For each entry, repeat the text exactly and omit any picture it holds.

Records from a dataset:

Start of Block

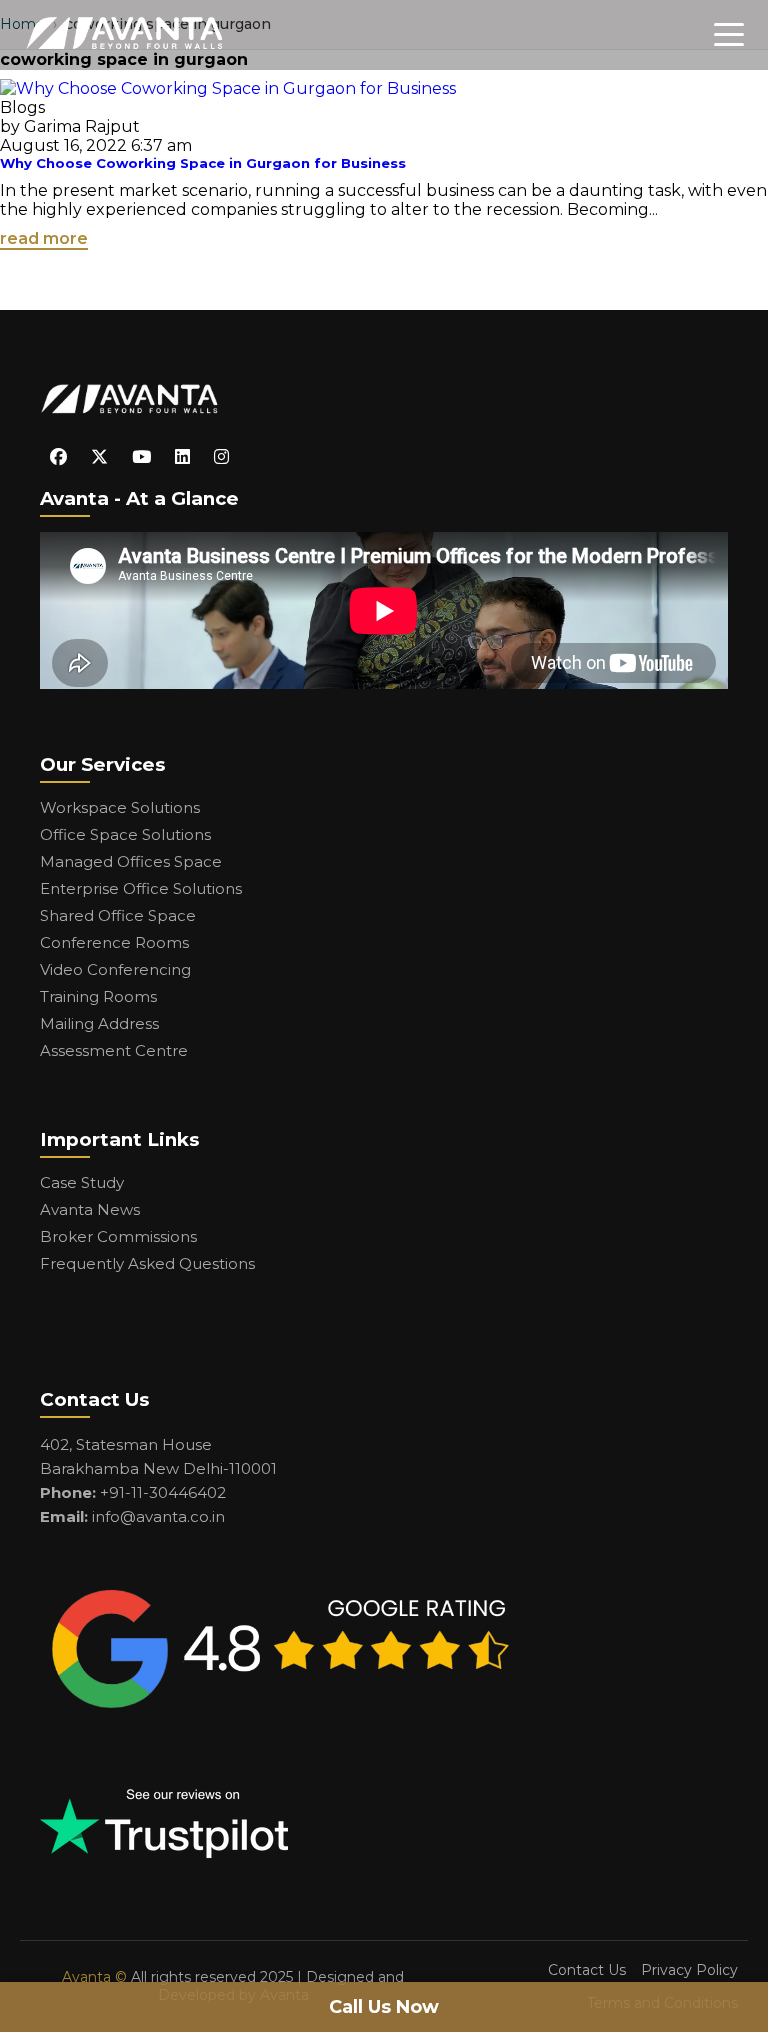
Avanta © (94, 1977)
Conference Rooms (114, 942)
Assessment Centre (114, 1050)
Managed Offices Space (131, 861)
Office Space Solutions (125, 834)
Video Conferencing (115, 969)
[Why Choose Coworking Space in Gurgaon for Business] (228, 88)
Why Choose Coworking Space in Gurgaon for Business (203, 163)
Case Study (82, 1182)
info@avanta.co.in (158, 1516)
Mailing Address (99, 1023)
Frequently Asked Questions (147, 1263)
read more (44, 238)
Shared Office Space (118, 915)
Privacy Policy (689, 1970)
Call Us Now (384, 2007)
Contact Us (587, 1970)
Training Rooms (98, 996)
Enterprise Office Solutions (141, 888)
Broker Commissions (118, 1236)
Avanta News (90, 1209)
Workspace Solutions (120, 807)
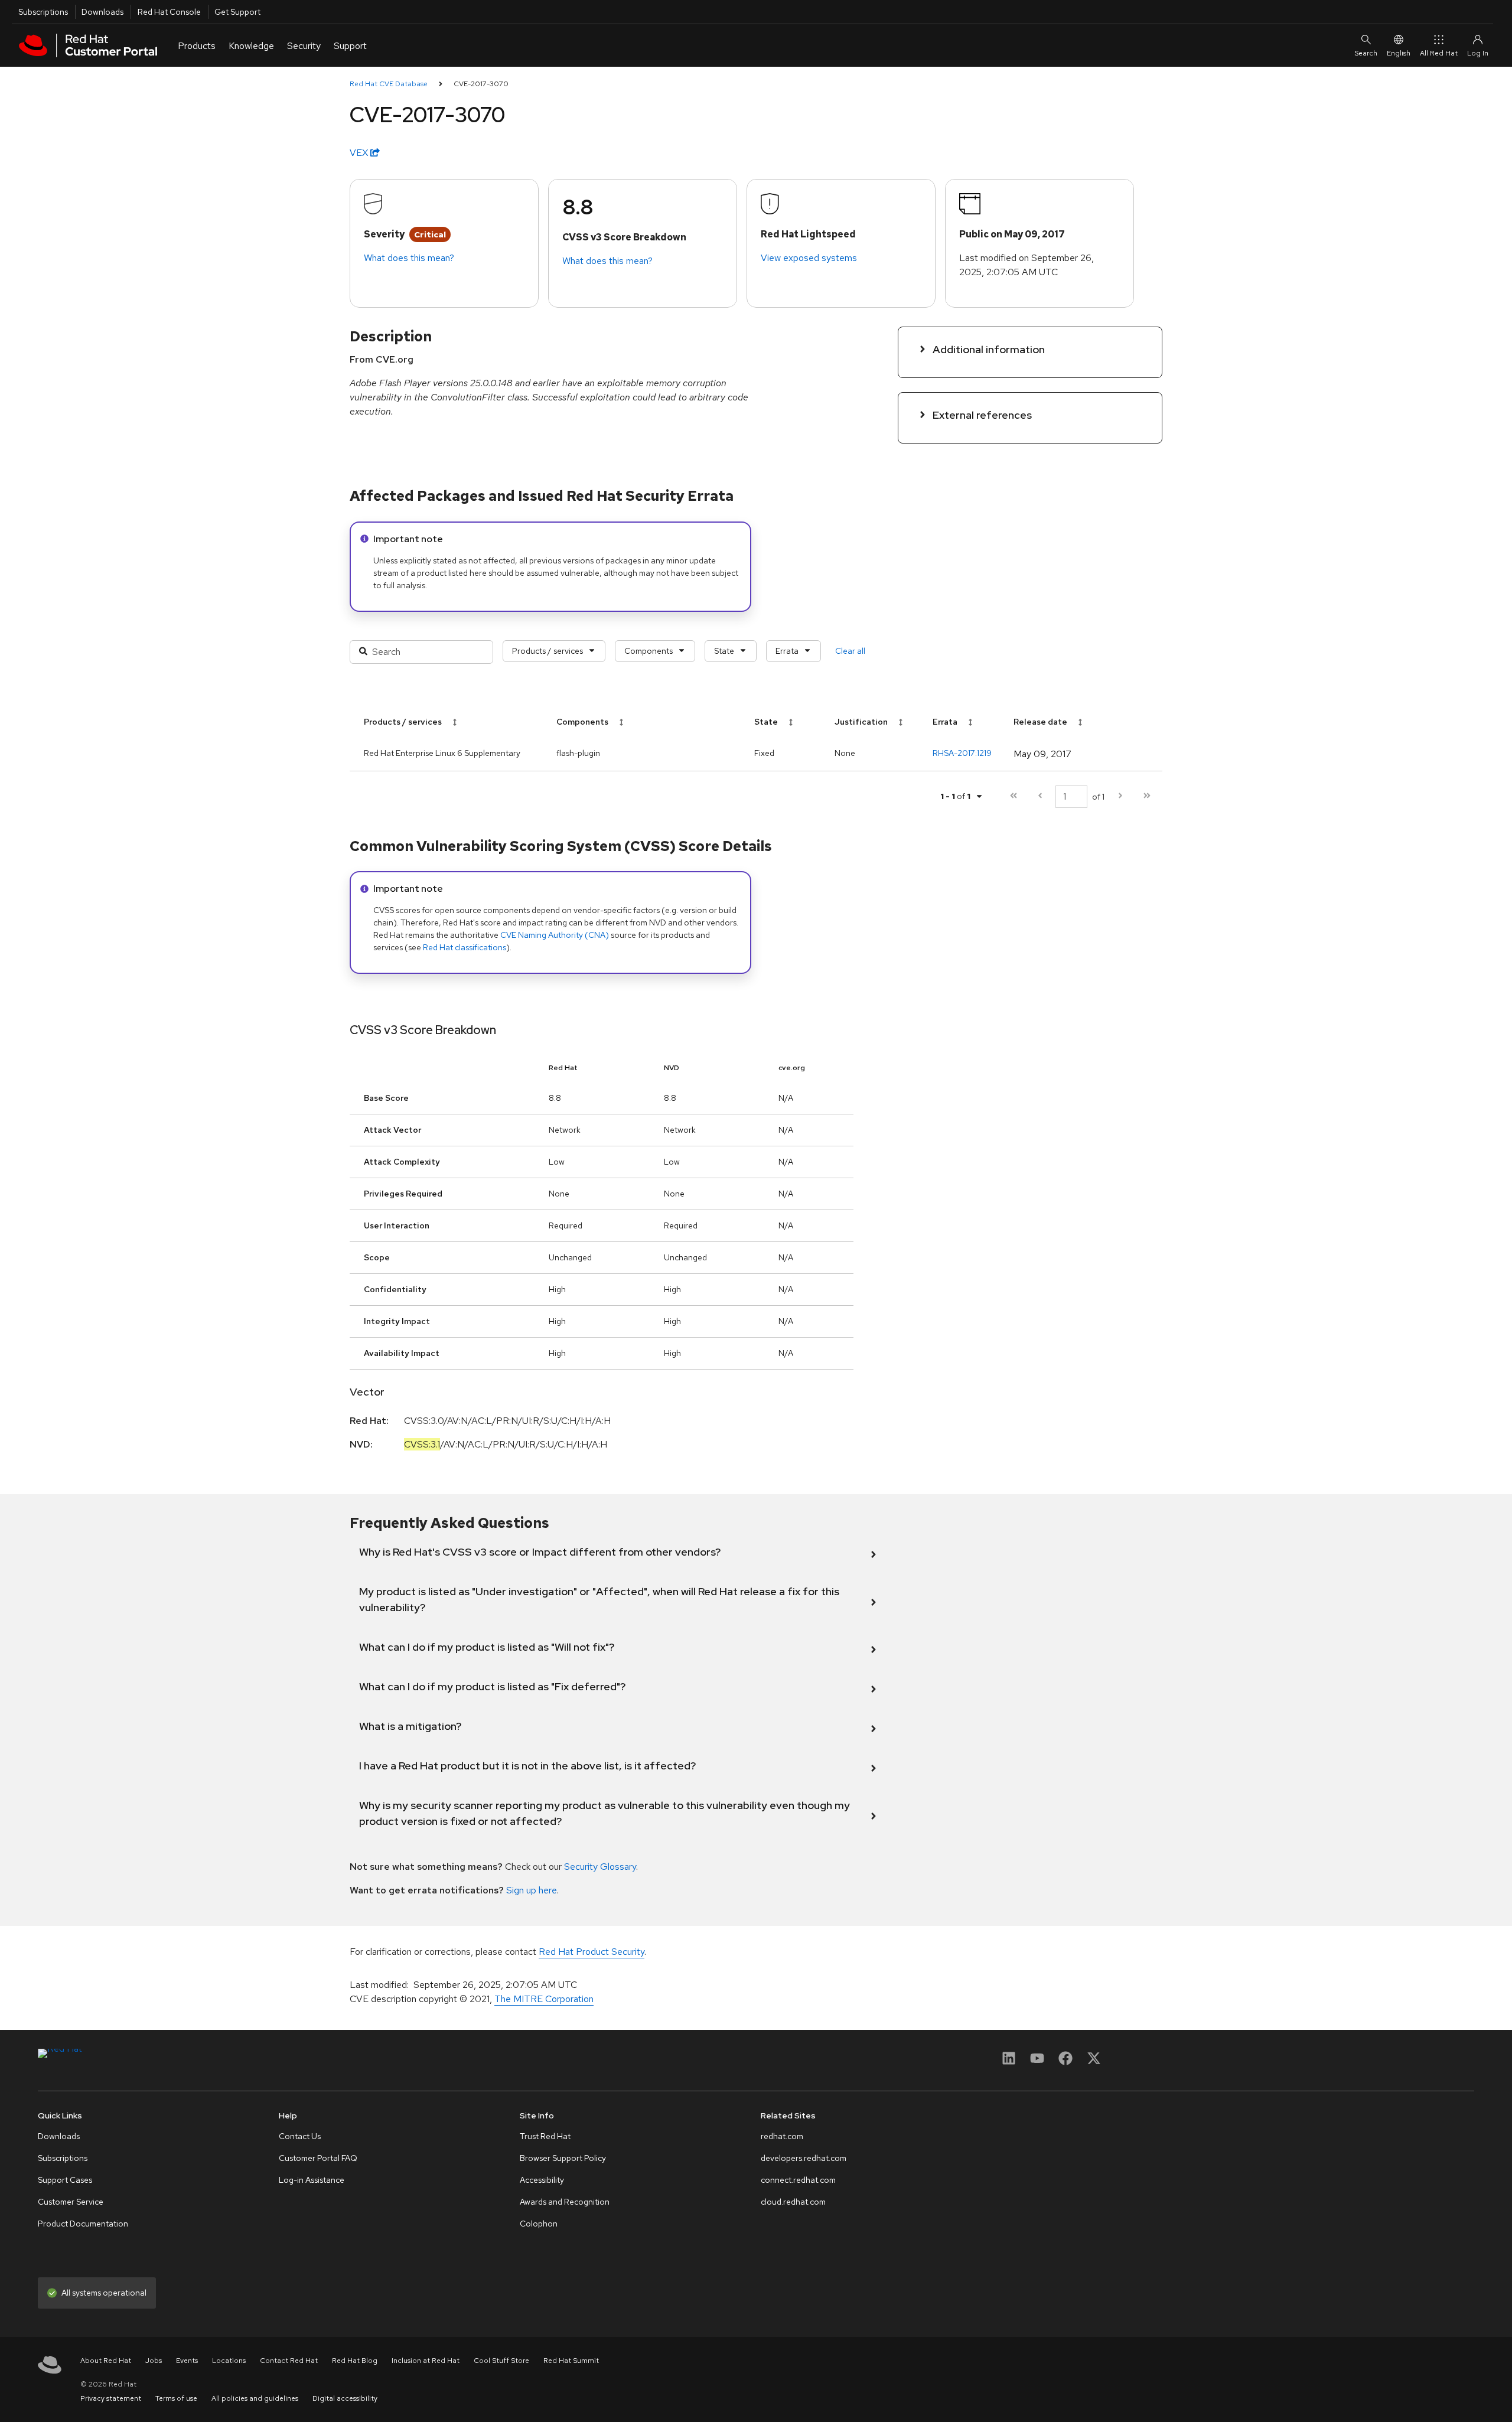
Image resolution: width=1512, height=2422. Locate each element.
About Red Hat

End of Block

## Solution to the exercise
Avanta © (94, 1977)
Conference Rooms (114, 942)
Assessment Centre (114, 1050)
Managed Offices Space (131, 861)
Office Space Solutions (125, 834)
Video Conferencing (115, 969)
[Why Choose Coworking Space in Gurgaon for Business] (228, 88)
Why Choose Coworking Space in Gurgaon for Business (203, 163)
Case Study (82, 1182)
info@avanta.co.in (158, 1516)
Mailing Address (99, 1023)
Frequently Asked Questions (147, 1263)
read more (44, 238)
Shared Office Space (118, 915)
Privacy Policy (689, 1970)
Call Us Now (384, 2007)
Contact Us (587, 1970)
Training Rooms (98, 996)
Enterprise Office Solutions (141, 888)
Broker Commissions (118, 1236)
Avanta News (90, 1209)
Workspace Solutions (120, 807)
Image resolution: width=1512, height=2422. Locate each element.
About Red Hat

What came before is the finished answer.